Die Entstehungsgeschichte des Gebäudeenergiegesetzes (GEG) war maßgeblich davon beeinflusst, dass der Entwurf des Wirtschaftsministeriums während der sogenannten Frühkoordinierung zwischen Kanzleramt, Finanzministerium und dem Wirtschaftsressort an die Öffentlichkeit gelangt war. Dies brachte die Fraktionen des Bundestages in die Lage, einem öffentlich bereits zerfledderten Gesetzentwurf zu einer Mehrheit verhelfen zu müssen. Außerdem äußerte sich der Minister mehrfach öffentlich, als Vertraulichkeit, Konzentration und Glaubwürdigkeit geboten waren.

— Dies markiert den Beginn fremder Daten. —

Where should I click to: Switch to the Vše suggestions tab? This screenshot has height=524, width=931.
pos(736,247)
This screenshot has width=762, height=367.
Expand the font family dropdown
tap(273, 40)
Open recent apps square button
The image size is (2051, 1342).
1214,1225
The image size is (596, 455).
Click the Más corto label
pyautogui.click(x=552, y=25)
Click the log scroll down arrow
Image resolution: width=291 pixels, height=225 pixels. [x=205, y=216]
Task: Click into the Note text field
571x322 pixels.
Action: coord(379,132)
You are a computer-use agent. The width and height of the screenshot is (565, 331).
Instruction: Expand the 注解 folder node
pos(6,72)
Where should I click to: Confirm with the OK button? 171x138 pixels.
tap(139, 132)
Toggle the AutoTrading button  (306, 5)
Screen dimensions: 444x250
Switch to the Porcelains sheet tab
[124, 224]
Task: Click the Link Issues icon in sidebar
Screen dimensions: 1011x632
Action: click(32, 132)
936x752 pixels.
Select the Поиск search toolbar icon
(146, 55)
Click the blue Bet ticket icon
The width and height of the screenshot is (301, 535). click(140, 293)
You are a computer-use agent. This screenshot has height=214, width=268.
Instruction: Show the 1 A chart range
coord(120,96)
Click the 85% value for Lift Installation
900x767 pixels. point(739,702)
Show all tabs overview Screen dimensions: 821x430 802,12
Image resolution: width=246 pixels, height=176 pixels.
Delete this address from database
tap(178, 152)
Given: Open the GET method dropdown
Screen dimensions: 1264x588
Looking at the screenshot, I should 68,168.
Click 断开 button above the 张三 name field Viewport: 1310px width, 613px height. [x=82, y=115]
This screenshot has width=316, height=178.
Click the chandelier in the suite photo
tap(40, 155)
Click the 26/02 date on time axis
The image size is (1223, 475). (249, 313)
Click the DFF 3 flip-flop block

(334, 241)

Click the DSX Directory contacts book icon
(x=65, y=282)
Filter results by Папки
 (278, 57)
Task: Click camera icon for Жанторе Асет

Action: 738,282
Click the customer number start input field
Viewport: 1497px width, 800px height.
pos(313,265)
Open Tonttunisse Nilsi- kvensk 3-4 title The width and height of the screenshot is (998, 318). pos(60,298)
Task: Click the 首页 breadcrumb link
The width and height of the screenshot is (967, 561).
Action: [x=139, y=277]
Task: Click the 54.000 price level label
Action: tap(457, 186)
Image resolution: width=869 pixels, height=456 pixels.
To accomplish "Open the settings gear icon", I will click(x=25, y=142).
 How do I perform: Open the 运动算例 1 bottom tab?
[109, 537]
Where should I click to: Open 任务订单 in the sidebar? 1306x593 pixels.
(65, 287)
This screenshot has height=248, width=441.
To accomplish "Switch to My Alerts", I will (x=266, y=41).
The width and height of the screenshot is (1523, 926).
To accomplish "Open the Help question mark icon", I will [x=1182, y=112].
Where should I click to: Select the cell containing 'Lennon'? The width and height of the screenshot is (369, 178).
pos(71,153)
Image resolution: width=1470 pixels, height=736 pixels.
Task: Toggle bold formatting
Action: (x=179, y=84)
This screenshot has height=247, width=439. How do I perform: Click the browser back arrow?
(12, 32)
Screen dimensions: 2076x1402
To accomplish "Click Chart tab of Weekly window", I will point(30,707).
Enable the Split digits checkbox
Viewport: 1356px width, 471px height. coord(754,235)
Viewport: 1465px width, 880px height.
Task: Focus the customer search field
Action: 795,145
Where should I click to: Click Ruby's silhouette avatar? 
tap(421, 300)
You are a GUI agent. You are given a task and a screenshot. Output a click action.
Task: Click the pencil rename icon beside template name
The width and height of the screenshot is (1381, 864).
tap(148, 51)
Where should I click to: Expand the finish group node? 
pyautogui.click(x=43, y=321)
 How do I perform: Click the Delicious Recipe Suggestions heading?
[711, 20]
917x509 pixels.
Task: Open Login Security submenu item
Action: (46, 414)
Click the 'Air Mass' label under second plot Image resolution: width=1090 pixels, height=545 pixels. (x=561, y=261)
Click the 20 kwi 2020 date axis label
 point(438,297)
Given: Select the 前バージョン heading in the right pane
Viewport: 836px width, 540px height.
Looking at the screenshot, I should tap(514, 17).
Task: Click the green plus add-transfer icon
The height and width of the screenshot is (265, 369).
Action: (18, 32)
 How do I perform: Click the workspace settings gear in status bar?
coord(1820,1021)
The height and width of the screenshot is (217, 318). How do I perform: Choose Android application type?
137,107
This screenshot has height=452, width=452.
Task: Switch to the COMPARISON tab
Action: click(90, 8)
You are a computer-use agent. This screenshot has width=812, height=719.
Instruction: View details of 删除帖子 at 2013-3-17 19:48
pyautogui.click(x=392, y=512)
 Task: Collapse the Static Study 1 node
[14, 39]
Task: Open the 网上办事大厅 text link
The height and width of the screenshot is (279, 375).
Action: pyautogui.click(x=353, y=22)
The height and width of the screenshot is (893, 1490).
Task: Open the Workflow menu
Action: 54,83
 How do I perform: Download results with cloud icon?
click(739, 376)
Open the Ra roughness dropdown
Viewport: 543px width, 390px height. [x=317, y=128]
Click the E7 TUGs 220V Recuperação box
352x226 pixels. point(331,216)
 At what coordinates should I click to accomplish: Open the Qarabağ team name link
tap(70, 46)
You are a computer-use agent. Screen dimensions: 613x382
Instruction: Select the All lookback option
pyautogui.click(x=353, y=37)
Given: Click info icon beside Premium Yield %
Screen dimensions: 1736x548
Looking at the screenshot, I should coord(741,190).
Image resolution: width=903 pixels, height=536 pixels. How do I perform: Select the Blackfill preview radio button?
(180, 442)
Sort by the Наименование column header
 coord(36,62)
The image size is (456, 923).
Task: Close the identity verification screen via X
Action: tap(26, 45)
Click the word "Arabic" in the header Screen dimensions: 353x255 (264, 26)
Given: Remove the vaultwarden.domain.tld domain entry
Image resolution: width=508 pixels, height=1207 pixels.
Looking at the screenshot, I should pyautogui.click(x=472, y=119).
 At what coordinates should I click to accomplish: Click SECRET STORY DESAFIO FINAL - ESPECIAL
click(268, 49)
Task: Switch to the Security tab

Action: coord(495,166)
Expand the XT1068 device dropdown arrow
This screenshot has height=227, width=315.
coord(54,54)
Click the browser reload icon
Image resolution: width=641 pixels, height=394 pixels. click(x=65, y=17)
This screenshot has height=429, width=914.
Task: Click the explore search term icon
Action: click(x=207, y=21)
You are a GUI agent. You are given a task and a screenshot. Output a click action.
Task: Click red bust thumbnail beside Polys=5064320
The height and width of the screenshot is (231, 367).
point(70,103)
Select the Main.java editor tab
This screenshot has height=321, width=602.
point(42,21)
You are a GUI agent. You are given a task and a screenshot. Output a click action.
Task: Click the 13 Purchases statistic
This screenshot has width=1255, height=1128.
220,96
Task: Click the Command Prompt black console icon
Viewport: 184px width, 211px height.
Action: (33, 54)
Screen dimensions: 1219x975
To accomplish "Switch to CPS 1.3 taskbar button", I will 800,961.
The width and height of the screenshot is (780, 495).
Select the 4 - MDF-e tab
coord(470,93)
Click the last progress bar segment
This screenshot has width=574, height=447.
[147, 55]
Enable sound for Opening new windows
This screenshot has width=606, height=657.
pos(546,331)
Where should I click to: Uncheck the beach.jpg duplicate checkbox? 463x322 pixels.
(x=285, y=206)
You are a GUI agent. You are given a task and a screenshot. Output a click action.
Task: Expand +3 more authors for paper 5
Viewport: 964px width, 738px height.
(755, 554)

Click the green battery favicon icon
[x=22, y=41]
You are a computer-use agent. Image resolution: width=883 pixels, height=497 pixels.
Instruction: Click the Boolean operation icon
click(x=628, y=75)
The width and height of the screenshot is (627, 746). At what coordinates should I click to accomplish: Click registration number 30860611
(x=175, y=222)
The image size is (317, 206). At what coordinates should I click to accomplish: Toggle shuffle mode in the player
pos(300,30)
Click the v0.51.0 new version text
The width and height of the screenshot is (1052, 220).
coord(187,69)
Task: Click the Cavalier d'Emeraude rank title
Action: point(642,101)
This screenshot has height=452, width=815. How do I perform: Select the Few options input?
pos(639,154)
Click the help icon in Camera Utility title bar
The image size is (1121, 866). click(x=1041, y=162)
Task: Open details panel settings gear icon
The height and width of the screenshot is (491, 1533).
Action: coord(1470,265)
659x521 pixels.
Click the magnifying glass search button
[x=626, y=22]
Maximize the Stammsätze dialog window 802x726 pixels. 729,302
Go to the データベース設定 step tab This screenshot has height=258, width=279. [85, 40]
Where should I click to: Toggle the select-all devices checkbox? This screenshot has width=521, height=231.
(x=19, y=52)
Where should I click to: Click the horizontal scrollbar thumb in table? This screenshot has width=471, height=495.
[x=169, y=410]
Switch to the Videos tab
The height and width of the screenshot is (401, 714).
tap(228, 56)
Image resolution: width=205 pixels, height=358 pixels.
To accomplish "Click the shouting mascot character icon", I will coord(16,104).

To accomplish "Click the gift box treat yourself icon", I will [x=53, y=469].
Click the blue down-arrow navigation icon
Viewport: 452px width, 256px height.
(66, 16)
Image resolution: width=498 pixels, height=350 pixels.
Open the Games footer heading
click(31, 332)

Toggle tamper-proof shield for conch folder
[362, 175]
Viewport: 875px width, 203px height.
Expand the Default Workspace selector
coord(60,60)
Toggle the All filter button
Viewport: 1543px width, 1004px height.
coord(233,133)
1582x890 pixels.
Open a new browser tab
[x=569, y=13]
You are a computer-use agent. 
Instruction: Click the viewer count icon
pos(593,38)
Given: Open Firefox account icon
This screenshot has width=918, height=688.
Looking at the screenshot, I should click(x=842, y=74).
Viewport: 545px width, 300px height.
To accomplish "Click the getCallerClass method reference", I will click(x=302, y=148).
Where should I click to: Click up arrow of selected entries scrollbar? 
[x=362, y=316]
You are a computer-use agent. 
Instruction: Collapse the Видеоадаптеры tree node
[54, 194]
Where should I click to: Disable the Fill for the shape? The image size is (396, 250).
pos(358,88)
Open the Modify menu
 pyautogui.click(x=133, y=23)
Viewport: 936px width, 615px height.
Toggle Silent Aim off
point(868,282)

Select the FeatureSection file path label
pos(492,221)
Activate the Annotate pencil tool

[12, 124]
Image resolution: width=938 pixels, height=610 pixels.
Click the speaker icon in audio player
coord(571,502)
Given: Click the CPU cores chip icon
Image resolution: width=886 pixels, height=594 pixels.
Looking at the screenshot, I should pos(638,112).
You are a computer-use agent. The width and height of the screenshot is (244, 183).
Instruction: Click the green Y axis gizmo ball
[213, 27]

Der Bundesregierung gelang es schließlich, ihren Streit über das Heizungsgesetz beizulegen. Die Pflicht zum Einsatz von 65 Prozent erneuerbaren Energieträgern sollte erst greifen, wenn eine Stadt einen kommunalen Wärmeplan vorgelegt hat. Erst wenn dieser vorliegt, greifen die neuen Regeln. Für Hauseigentümer galt, dass nicht jede neu eingebaute Heizung von 2024 an mit erneuerbaren Energien laufen musste. Mieterinnen und Mieter mussten sich jedoch auf eine zusätzliche Modernisierungsumlage gefasst machen. Bis dahin sollten Eigentümer nach einer Heizungshavarie wieder eine Gasheizung einbauen dürfen, sofern diese auch für die Nutzung mit Wasserstoff umrüstbar war. In Neubaugebieten wurde der Einsatz von Erneuerbaren zum Heizen von Januar 2024 an Pflicht.01
Spielräume, die Deutschland nicht besitzt
In Frankreich sind Wärmepumpen verbreiteter als in Deutschland. Dort war es allerdings auch schon in früheren Zeiten nichts Ungewöhnliches, mit Strom die Wohnung zu wärmen. Rund ein Drittel aller französischen Haushalte verfügt über eine Elektroheizung. Diese Technik ist verknüpft mit dem starken Ausbau der Kernenergie in den 1970er-, 1980er- und 1990er-Jahren. Damals ging es auch darum, möglichst viele Abnehmer für den heimisch produzierten Atomstrom zu finden. Durch den nuklear dominierten Strommix ist aber zumindest die CO2 -Bilanz deutlich besser als in Deutschland.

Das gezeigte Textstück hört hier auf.